In his book “Social—Why Our Brains are Wired to Connect,” Matthew Lieberman, a Harvard trained, UCLA professor of psychology, writes that, “My belief is that junior high holds the key to our educational woes….(the students) are between the ages of twelve and fourteen.”

It’s a good reminder for all of us.

Tom Northrup

Have you ever heard that the seventh and eighth grades hold “the key to our educational woes?” I had not. Nevertheless, I’ve long understood the importance of keeping children interested in coming to school during these years. Designing and implementing a program to achieve this goal has been a major part of my life’s work.

Lieberman argues that our need to connect with others is as fundamental as our need for food and shelter. In his final chapter, “Educating the Social Brain,” he explains how today’s schools have failed in meeting this requirement, and offers practical suggestions.

Lieberman asserts one reason “academic performance and interest drop in junior high….(is that) the need to belong, our most basic social motivation, is not being met.” The increased emphasis on high stakes achievement testing in evaluating not only the students, but the quality of the teachers and schools, he believes, is misguided— especially in those middle school years.

“Through the latest research in the social brain,” he wrote, “we know that it isn’t the students’ fault that they are distracted by the social world….the social interest of adolescents is no distraction. Rather it is the most important (channel through which) they can learn well.” The challenge for educators is “to stop making the social brain the enemy during class time and figure out how to engage (it).”

One suggestions is to place students in leadership roles such as having them tutor younger students.

When they’re given the responsibility to teach and mentor, these adolescents perform at a high level. Providing such meaningful and authentic opportunities on a regular basis promotes their sense of belonging. Of truly being needed.

These students will be motivated to prepare and to learn the material they will be teaching. The prospect of social embarrassment in the presence of a younger person provides a strong incentive.

There are other benefits which contribute to future academic success and psychological health.
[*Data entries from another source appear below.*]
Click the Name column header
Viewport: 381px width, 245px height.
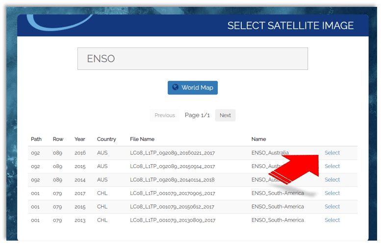pyautogui.click(x=259, y=139)
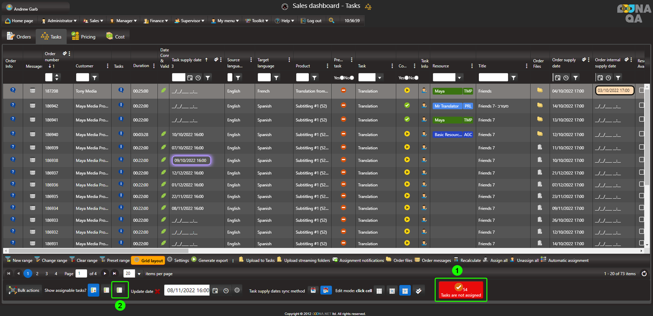Open the items per page dropdown
This screenshot has height=316, width=653.
coord(139,274)
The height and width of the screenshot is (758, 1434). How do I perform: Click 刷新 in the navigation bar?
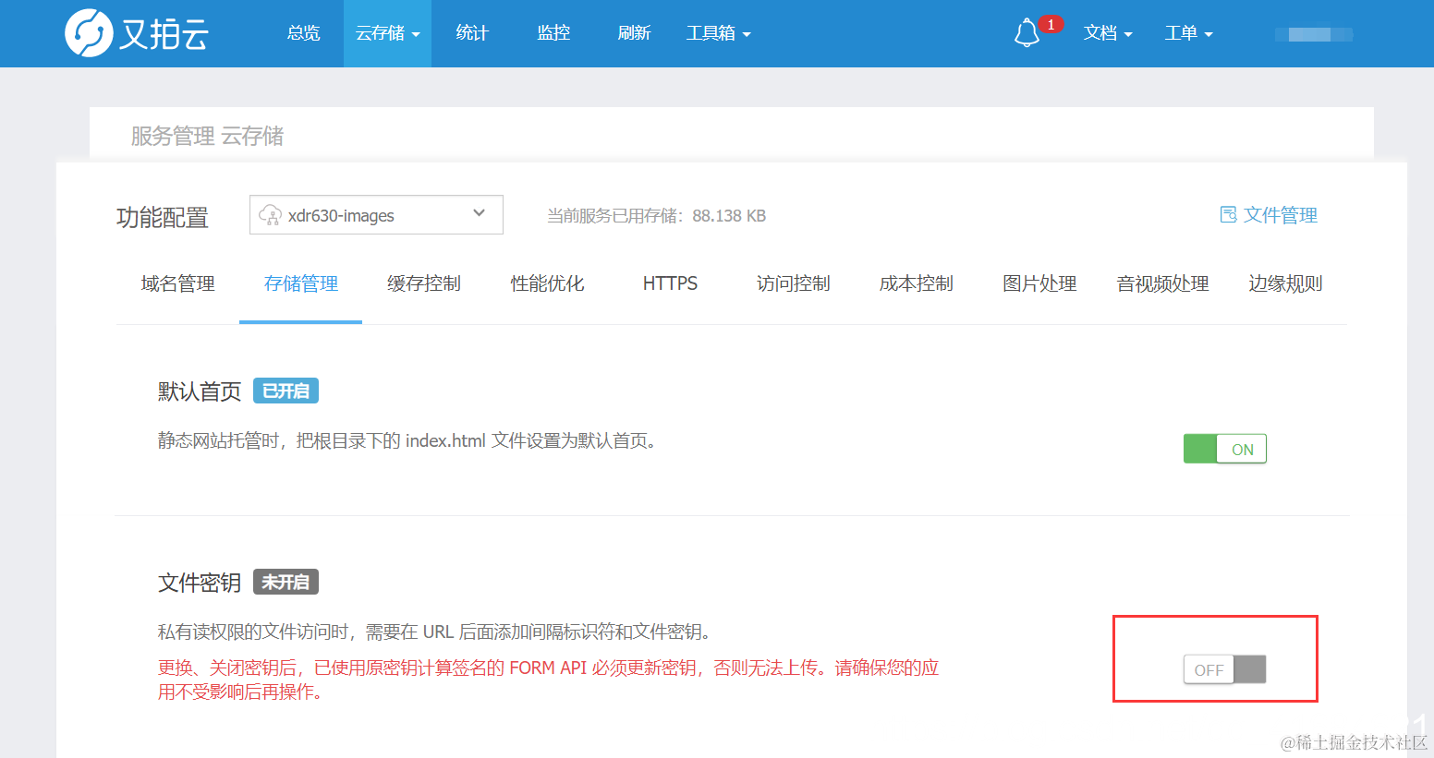[634, 32]
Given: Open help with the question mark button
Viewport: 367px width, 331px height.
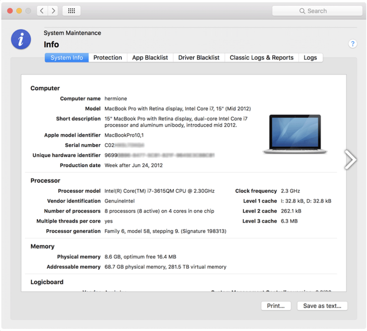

These student mentors develop a sense of competence based on their performance. It’s earned. This invariably feels good, and reinforces the desire to prepare and to learn. The mentors also serve as role models the younger students are inspired to emulate as they grow older—a healthy self-perpetuating cycle.
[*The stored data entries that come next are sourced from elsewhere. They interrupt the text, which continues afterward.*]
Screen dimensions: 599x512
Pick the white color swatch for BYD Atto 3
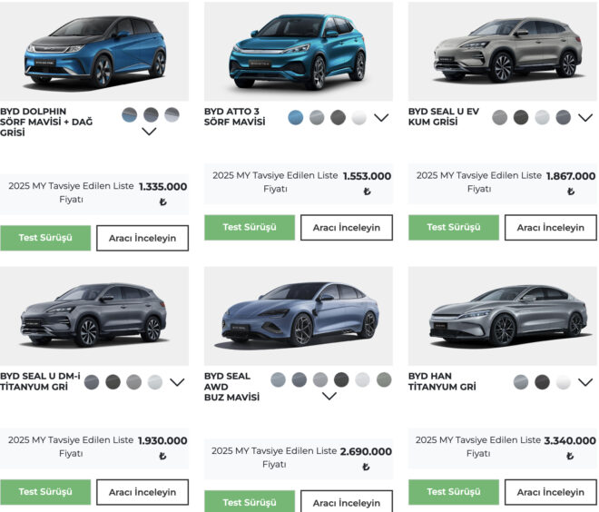point(359,117)
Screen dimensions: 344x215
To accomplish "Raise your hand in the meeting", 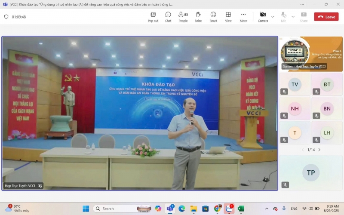I will (x=198, y=16).
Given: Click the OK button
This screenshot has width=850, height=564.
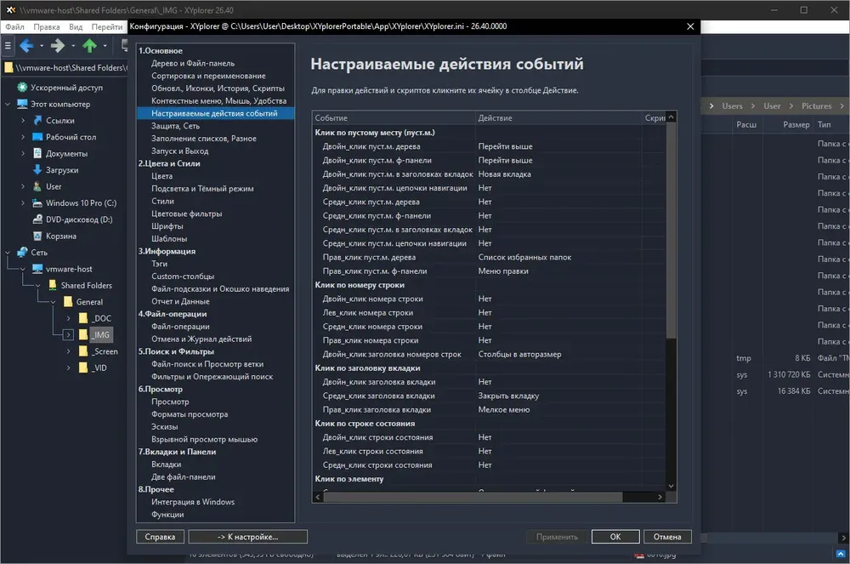Looking at the screenshot, I should point(615,537).
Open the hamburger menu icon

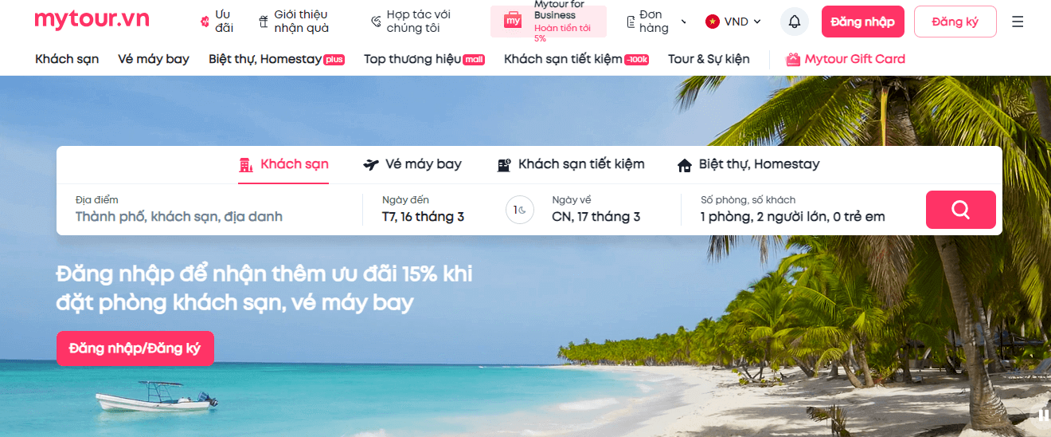click(1018, 22)
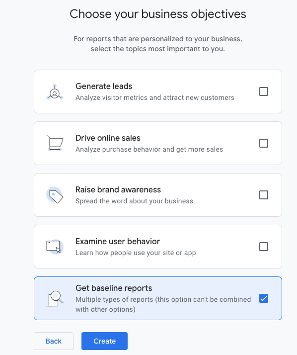Tick the Raise brand awareness checkbox
Screen dimensions: 297x355
pyautogui.click(x=264, y=195)
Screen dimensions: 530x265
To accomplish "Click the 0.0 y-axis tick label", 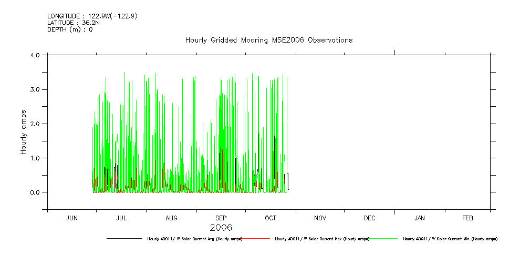I will click(36, 192).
After reading Social, I reflected on my years at Hamilton Junior High School in Parkersburg, West Virginia. The memories of walking (often hitchhiking) to and from school each day with a friend, of a surprise birthday party organized by my first girlfriend, and of competing on the school football, basketball, and track teams—are vivid and powerful. To this day, they evoke strong feelings, and these experiences taught me a great deal.